The closure of the A52 at Clifton Bridge for Highways England work is funnelling an extra 15,000 southbound vehicles a day over Nottingham’s remaining two bridges, latest figures show.

The incident has also led to a rise in the number of people opting to use the tram – with a 21% increase in journeys from the Park & Ride sites at Clifton and Toton.

Analysis of traffic flows by Nottingham City Council show that the average daily flow of southbound traffic over Lady Bay Bridge and Trent Bridge – heading in the same direction as the closed lanes on the A52 – increased from 36,000 vehicles before the closure to 52,000 after, or 44%. The biggest increase on a single day came on Sunday 9th February, with a rise of 77% more vehicles than usual.

The figures show the scale of pressure placed on Nottingham’s road network by this unprecedented incident. Now the City Council is asking Highways England to consider funding a range of options to alleviate the impact of the work on the city’s road network. The council has put forward proposals including:

  • Temporary park & ride options
  • Extra signs including electronic signs on the M1 and major approach routes, advising alternative routes and public transport options
  • Special offers to promote public transport
  • Additional travel planning with major employers and for events
  • Ongoing support for police presence to keep key junctions clear – as well as introducing yellow box lining and bus/tram gates on some junctions.

Figures show public transport has come to many people’s rescue, with trams and buses given priority over other traffic.

The whole of Nottingham’s tram network saw 393,500 trips in the week commending 10th February – that’s 8,000 more trips overall than the previous week and 19,000 more trips than the same week in 2019. There was an increase of 1,800 journeys and 2,000 journeys from Clifton and Toton respectively – an average increase of 21.5% compared to before the closure of Clifton Bridge.

Portfolio Holder for Transport, Cllr Adele Williams, said: “The closure by Highways England of the A52 at Clifton Bridge – Nottingham’s busiest stretch of road – has caused significant difficulties for people getting around the city.

“I am disappointed that Highways England now estimate the bridge won’t fully re-open until the end of the year. We’ve asked them to give us daily updates on the progress of repairs and to reassure us that the maximum possible resource is being dedicated to getting their bridge back in action. We know what this is costing us as a council and what it has meant for our citizens’ daily lives. Every day that their bridge isn’t fully open is costing Nottingham businesses and families time and money.

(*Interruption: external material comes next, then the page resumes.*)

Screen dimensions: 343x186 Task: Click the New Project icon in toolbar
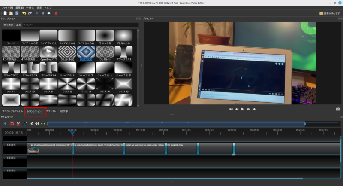pyautogui.click(x=5, y=13)
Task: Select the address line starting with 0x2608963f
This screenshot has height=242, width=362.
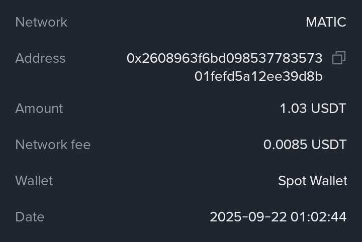Action: [x=224, y=58]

“These latest figures show just how much pressure our road network has been placed under as people try to find alternative routes in their cars. We are calling on Highways England to consider a range of options that would help alleviate the huge impact this their work is having on people trying to get in and around Nottingham.

“These figures also show is that we are fortunate in Nottingham to have one of the best public transport systems in the country, which has really come into its own to keep Nottingham moving. The situation would have been significantly worse if we hadn’t invested in trams, buses and cycle routes to give people a decent alternative to the car. I would urge people to use public transport to get around the city and I hope Highways England will help encourage this during the current disruption.”

People are particularly encouraged to consider using Park & Ride site such as Toton and Clifton, leaving cars on the outskirts of the city. All travel options and a journey planner can be found at www.transportnottingham.com.  

The City Council is continuing to:

  • Monitor the roads and traffic signals from its traffic control centre and make adjustments where possible to help traffic flow
  • Work with Nottinghamshire Police on the ground to keep traffic flowing at key junctions, particularly trams and buses   
  • Encourage people to think about using public transport including park & ride for journeys where they can
  • Non-essential roadworks had been suspended but some works are being allowed back in on a case-by-case basis, off-peak and with minimal disruption wherever possible, and kept under review.